Избранное - Нора Георгиевна Адамян
Шрифт:
Интервал:
Закладка:
Но Алла Трофимовна постучала карандашиком по столу, призывая к порядку. И все, привыкшие к этому порядку, приготовились ждать.
Выступила молодая работница Ниночка и рассказала, какая Антонина Васильевна чуткая и как она помогает начинающим.
Ее никто уже не слушал, потому что главный вопрос был решен. И когда Люба вдруг сказала: «И я хочу, разрешите мне», — все стали кричать: «Хватит, довольно, вопрос ясный». И сам Владлен Максимович уже отшатнулся от стола. Но Люба сказала твердо:
— Нет уж. Я должна как человек принципиальный.
Тогда женщины замолчали, а Люба оглядела всех и втянула в себя воздух.
— А, это которая пальцы перевязывает, — одобрительно кивнул директор.

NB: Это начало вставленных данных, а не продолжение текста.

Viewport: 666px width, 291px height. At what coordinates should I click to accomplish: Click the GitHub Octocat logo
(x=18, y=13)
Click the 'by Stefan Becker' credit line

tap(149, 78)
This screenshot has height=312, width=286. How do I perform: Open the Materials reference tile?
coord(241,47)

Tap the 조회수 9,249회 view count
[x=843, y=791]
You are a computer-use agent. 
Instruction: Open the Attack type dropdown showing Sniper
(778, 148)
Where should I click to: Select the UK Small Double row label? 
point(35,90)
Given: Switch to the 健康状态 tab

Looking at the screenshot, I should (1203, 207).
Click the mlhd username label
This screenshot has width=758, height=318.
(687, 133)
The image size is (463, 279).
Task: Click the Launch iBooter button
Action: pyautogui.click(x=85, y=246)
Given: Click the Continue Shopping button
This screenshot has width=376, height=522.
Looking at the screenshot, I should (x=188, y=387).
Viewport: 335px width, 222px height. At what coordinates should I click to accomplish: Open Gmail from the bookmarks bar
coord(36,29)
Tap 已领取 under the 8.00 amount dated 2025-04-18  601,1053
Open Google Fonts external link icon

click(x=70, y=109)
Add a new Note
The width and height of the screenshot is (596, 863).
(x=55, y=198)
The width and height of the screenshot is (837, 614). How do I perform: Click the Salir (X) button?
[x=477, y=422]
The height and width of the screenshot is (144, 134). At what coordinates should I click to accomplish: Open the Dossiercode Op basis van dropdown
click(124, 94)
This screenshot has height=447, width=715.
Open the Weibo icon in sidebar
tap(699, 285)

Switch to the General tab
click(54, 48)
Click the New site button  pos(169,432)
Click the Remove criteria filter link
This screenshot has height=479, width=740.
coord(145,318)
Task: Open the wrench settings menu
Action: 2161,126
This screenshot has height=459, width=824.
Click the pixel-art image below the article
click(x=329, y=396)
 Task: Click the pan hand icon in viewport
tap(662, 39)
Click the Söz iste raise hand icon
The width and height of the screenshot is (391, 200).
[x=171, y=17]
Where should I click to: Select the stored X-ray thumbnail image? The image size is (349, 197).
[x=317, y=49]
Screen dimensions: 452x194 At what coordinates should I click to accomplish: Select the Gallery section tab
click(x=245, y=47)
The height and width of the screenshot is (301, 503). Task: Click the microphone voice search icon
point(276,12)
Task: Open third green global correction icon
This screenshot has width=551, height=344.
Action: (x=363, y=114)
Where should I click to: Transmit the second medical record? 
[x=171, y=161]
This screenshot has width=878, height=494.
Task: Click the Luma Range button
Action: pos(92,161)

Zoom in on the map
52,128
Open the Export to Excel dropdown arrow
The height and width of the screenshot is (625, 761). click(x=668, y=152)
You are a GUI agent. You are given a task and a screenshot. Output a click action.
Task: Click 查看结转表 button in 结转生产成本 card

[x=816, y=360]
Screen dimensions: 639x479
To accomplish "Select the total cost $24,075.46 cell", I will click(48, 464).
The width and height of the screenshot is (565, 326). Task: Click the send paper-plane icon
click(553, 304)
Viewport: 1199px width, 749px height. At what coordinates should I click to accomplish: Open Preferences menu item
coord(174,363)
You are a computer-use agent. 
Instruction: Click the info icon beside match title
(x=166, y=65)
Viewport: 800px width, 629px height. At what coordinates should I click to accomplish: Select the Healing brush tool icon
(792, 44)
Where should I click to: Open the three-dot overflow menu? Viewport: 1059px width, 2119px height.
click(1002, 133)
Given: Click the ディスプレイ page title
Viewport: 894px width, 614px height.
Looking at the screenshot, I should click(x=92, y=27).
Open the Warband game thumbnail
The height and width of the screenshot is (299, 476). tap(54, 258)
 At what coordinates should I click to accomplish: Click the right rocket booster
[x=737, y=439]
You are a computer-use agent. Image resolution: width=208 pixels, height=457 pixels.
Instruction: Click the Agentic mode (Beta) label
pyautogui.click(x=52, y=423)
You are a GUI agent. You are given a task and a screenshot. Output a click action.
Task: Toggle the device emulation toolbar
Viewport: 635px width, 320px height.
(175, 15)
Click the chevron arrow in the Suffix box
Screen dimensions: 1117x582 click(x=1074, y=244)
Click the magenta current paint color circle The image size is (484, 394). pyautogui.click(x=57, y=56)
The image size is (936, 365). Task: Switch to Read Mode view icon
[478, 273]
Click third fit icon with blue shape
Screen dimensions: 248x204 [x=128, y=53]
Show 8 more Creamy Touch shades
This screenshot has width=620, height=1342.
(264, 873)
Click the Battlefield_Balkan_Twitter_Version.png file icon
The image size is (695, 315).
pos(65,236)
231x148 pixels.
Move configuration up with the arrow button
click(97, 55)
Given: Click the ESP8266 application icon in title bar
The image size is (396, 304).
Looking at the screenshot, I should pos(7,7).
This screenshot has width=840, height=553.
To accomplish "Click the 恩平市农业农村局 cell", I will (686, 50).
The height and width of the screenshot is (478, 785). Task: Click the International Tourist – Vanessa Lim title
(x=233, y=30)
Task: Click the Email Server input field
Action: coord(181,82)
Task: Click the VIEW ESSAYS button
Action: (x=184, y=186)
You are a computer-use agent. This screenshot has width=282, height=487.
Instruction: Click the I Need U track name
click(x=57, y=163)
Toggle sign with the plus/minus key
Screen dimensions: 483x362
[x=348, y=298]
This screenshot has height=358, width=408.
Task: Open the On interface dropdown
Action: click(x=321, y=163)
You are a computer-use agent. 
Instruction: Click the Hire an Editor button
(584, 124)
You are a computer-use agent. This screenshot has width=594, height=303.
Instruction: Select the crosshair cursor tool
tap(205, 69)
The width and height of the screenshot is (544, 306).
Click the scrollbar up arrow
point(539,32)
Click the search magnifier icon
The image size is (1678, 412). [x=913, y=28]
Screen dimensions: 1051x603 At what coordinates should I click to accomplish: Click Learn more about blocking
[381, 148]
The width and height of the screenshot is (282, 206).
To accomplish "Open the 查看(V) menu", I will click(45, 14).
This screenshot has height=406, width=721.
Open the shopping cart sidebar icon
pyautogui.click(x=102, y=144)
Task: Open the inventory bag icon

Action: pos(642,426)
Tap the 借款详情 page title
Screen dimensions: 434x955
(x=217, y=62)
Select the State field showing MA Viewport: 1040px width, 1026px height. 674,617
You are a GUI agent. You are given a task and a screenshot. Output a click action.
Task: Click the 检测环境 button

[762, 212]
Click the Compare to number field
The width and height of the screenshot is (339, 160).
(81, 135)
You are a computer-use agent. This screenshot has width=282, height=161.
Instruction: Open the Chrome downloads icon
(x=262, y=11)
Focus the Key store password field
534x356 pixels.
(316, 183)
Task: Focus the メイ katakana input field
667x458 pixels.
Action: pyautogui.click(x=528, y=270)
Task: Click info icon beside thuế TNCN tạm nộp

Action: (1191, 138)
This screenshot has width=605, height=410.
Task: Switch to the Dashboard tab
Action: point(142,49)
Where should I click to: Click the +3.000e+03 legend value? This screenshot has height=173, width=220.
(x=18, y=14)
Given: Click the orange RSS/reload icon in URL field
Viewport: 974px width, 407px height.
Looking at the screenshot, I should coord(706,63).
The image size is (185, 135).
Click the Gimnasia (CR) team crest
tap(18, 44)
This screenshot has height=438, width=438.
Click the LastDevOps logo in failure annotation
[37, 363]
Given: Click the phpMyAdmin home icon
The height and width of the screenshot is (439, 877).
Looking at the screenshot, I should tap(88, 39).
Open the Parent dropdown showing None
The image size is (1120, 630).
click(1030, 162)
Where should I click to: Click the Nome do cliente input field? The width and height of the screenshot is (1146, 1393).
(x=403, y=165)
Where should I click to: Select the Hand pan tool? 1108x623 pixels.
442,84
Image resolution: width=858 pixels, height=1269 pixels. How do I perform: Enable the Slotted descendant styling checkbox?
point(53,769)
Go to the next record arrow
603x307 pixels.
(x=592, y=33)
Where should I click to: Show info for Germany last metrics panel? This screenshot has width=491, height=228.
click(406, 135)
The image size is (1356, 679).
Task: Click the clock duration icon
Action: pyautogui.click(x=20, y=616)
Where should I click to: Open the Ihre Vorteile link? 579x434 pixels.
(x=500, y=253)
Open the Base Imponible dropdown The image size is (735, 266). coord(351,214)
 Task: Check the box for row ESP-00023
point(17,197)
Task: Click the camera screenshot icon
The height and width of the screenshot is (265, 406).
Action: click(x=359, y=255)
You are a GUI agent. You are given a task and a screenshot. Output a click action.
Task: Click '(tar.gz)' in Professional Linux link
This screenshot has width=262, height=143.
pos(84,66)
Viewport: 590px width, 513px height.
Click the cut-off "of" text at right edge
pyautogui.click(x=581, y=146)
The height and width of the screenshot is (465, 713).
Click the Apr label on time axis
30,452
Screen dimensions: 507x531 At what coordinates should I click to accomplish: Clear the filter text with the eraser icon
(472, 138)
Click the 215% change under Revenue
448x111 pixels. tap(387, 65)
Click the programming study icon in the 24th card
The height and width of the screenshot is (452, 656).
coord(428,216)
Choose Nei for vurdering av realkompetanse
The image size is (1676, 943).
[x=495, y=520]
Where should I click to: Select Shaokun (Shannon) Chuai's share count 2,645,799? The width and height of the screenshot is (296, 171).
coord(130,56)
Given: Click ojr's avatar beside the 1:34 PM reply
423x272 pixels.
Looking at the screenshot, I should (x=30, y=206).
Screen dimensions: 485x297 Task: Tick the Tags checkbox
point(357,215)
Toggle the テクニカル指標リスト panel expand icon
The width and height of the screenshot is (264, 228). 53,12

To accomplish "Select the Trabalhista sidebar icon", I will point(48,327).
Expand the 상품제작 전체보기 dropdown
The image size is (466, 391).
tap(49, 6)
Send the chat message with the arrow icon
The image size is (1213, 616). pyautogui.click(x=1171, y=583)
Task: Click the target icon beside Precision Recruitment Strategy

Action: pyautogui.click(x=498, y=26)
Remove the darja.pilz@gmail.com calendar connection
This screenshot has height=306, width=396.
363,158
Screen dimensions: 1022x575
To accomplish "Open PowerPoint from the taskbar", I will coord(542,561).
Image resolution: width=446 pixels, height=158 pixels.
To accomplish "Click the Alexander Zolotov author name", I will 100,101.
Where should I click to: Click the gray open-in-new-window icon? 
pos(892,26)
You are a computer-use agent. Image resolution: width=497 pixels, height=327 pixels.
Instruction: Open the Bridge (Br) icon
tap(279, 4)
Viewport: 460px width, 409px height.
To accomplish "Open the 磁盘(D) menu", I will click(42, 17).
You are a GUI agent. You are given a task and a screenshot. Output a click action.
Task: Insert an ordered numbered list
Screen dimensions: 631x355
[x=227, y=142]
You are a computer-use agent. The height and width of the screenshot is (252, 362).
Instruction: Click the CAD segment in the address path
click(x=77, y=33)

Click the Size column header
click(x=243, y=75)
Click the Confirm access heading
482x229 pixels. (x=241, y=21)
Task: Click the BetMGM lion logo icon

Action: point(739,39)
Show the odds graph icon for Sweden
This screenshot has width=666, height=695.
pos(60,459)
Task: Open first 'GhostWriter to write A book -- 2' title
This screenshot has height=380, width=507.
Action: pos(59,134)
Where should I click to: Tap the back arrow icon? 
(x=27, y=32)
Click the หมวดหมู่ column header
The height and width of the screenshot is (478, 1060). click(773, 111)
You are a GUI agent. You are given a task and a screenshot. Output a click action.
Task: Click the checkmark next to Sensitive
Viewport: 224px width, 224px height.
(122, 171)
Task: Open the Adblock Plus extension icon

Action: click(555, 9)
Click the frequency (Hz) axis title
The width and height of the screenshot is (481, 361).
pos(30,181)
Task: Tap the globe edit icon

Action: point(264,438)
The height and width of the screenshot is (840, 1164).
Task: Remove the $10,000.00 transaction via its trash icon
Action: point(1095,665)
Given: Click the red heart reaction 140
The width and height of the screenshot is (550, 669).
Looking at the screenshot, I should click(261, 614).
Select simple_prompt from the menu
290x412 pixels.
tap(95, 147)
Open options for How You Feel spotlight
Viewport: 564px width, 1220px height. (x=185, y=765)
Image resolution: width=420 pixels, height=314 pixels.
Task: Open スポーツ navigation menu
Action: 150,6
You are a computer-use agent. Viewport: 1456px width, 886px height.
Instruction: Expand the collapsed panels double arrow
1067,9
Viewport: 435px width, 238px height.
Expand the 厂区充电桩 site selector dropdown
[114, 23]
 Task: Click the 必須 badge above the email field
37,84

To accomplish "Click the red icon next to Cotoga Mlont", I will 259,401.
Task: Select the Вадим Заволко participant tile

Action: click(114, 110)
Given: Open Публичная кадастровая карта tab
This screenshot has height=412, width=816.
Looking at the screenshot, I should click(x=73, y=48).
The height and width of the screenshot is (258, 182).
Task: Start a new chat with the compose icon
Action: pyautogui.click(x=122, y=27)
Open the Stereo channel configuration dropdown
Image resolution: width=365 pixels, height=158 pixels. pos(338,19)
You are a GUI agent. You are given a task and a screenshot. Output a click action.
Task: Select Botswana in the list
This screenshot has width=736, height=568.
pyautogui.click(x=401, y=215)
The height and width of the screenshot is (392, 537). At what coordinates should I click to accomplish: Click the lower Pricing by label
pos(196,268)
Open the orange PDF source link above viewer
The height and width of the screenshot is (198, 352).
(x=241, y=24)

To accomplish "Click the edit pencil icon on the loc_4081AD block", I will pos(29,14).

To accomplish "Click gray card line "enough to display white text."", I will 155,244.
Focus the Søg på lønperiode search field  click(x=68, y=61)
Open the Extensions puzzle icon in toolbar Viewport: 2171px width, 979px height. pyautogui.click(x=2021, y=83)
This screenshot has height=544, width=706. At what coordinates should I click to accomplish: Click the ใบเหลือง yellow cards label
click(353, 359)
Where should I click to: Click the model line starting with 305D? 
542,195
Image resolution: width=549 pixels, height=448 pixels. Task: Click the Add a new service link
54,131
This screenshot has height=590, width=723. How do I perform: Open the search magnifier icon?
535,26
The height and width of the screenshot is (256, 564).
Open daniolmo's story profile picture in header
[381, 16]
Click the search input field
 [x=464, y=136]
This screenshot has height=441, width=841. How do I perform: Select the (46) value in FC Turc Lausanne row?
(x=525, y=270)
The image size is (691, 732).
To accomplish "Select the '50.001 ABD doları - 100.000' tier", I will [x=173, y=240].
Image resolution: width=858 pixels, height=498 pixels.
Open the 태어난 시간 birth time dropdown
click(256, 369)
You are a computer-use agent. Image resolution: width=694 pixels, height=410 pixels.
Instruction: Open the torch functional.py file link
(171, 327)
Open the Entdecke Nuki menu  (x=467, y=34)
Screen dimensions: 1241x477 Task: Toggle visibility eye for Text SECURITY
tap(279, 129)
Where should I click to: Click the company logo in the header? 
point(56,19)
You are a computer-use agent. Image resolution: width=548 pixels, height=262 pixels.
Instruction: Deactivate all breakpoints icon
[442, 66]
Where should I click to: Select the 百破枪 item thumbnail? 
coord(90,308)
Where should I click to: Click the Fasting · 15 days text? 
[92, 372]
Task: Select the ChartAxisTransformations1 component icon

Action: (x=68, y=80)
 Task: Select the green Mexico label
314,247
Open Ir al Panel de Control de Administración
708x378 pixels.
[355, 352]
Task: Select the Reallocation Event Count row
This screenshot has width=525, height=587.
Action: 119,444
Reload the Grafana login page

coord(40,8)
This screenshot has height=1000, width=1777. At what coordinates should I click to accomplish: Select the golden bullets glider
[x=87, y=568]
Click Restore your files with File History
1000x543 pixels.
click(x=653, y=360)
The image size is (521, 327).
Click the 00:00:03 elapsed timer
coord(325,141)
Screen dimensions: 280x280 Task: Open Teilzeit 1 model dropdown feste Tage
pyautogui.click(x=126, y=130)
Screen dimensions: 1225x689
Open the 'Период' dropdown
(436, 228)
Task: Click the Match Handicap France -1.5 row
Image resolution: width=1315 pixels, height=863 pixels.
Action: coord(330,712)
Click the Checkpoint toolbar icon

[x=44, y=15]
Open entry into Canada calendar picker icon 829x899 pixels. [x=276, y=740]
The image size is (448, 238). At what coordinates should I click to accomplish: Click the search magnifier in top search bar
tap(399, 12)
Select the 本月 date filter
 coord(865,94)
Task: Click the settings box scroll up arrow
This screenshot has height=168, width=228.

— Онина это, — пояснила Алла Трофимовна.
— Онина, — подтвердила Люба. — Я, знаете, привыкла в нашей жизни правду говорить. Может быть, вы не так подумаете, что я за себя стараюсь, так меня можете не назначать. Но я за правду стою. Хотя мы с Антониной Васильевной столько лет вместе работаем и я ее уважала, как мать, но я решилась… — Люба поджала губы и развела руками, — решилась, ничего не поделаешь!
— Говори, Онина, для этого мы и собрались, — позволила Алла Трофимовна и оценивающе посмотрела на Любу.
«Поспешили мы, пожалуй, — подумала она, — Онину бы на мое место. Моложе, представительней, приоденется еще. Кабинет заведующей — витрина отдела».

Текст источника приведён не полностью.